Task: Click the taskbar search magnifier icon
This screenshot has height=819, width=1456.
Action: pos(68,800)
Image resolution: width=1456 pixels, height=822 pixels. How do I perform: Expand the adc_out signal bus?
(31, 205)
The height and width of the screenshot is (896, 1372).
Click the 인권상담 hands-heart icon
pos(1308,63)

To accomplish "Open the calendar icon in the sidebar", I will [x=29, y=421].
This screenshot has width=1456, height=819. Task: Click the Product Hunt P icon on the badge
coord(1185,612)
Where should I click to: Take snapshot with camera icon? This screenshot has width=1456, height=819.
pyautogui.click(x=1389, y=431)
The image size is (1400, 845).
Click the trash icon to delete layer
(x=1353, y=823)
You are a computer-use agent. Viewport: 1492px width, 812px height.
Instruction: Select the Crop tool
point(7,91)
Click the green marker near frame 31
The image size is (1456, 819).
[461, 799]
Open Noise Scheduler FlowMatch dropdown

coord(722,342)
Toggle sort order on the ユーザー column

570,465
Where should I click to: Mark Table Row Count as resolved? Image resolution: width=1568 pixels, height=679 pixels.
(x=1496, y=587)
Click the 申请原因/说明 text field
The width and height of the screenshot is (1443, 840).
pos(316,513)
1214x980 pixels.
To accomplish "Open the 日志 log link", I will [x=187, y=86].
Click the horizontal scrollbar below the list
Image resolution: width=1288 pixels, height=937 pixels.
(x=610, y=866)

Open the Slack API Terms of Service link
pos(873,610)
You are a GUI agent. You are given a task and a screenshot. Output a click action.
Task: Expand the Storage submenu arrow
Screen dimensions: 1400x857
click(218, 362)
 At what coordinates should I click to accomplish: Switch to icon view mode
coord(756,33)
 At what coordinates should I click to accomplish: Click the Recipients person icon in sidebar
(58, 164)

* _WORK ORDER_: Whatever lies between the line containing "Click the trash icon to delete layer" and the final line above, both included, must be returned exactly.

* _EXERCISE RESPONSE_:
Click the trash icon to delete layer
(x=1353, y=823)
You are a computer-use agent. Viewport: 1492px width, 812px height.
Instruction: Select the Crop tool
point(7,91)
Click the green marker near frame 31
The image size is (1456, 819).
[461, 799]
Open Noise Scheduler FlowMatch dropdown

coord(722,342)
Toggle sort order on the ユーザー column

570,465
Where should I click to: Mark Table Row Count as resolved? Image resolution: width=1568 pixels, height=679 pixels.
(x=1496, y=587)
Click the 申请原因/说明 text field
The width and height of the screenshot is (1443, 840).
pos(316,513)
1214x980 pixels.
To accomplish "Open the 日志 log link", I will [x=187, y=86].
Click the horizontal scrollbar below the list
Image resolution: width=1288 pixels, height=937 pixels.
(x=610, y=866)

Open the Slack API Terms of Service link
pos(873,610)
You are a GUI agent. You are given a task and a screenshot. Output a click action.
Task: Expand the Storage submenu arrow
Screen dimensions: 1400x857
click(218, 362)
 At what coordinates should I click to accomplish: Switch to icon view mode
coord(756,33)
 At what coordinates should I click to accomplish: Click the Recipients person icon in sidebar
(58, 164)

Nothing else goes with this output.